Ruritan President Sam W. Purviance said he was troubled by the racial divison of labor, in which blacks handle most of the menial jobs while whites take care of the more desirable tasks. He said the division is indicative of a larger social segregation in the community.
But Purviance, 37, who operates a funeral home in town, said he is pleased that the club has changed its policy and now allows blacks and women to attend the festival. The Ruritans raised an estimated $20,000 from today's shad planking and plan to divide the money among various civic activities in the town of 1,200.
Lyle Pond, who has cooked one thing or another at every one of the 38 official plankings and is chairman of the corn bread committee this year, attended his first shad planking in 1945.
He remembers those early events as being strictly for eating and drinking. The politics didn't come along until the party grew so large that it needed an official sponsor. Pond credits, or blames, former delegate George Munford for inviting some of his political pals to make the 70-mile trip down from Richmond.
From that point it followed as naturally as chasing shad with bourbon that the politicians would make speeches.
Gov. Gerald L. Baliles, who was the featured speaker at this year's festivities, saluted one of his predecessors, former governor J. Lindsay Almond, who died this week, as one of the great stump speakers at previous shad plankings.

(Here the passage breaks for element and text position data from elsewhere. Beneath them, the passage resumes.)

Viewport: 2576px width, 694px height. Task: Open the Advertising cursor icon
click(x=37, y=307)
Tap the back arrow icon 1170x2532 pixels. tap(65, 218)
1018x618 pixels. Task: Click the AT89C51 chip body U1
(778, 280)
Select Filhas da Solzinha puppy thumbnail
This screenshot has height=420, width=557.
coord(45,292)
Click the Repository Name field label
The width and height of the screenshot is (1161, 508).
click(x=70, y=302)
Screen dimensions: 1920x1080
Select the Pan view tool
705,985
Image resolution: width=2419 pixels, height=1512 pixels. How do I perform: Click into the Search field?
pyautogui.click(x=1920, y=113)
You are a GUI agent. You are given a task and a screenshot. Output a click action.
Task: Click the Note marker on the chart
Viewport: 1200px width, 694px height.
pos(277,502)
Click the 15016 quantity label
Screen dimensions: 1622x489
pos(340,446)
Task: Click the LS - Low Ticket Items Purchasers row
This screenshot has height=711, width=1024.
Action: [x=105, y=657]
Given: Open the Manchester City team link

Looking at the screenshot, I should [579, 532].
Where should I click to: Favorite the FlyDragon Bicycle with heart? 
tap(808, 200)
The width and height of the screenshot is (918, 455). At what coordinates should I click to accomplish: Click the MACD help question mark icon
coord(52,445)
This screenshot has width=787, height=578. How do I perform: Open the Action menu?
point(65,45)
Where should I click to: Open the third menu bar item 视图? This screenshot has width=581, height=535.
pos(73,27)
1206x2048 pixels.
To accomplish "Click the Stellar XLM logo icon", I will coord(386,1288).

Some pols are better remembered for what they did than what they said. One old timer saw then-governor Bill Tuck "fall flat on his face in a creek."
It was Tuck, in 1957, who warned that federal officials, forcing racial integration, were "trying to come down here and mongrelize our schools."
The color barrier was broken in 1977, but the five blacks who attended were subjected to repeated renditions of "Dixie" as the master of ceremonies entreated the crowd to "stand up for our national anthem."
In 1982, Gov. Charles S. Robb used the Shad Planking to lecture his audience about the plight of unemployed black teen-agers.
A year after the first blacks were admitted to the event, Megan Rosenfeld, a reporter for The Washington Post, using a ticket provided by a Tidewater legislator, became the first woman to attend. It was another five years, however, before women officially were invited, the delay attributed to a "lack of facilities" on the grounds of the Sportsman's Club.
This year, a group of women chartered what one participant, Beverly Diamonstein, called "a good ol' girls' bus" to attend the fete.
But old habits die hard.
State Attorney General Mary Sue Terry, along with Lt. Gov. L. Douglas Wilder, sat on the platform today along with a dozen other honored guests. At the conclusion of the introductions, Sussex Commonwealth's Attorney E. Carter Nettles Jr. asked the crowd to "give all these gentlemen a hand." Terry shook her head in amusement.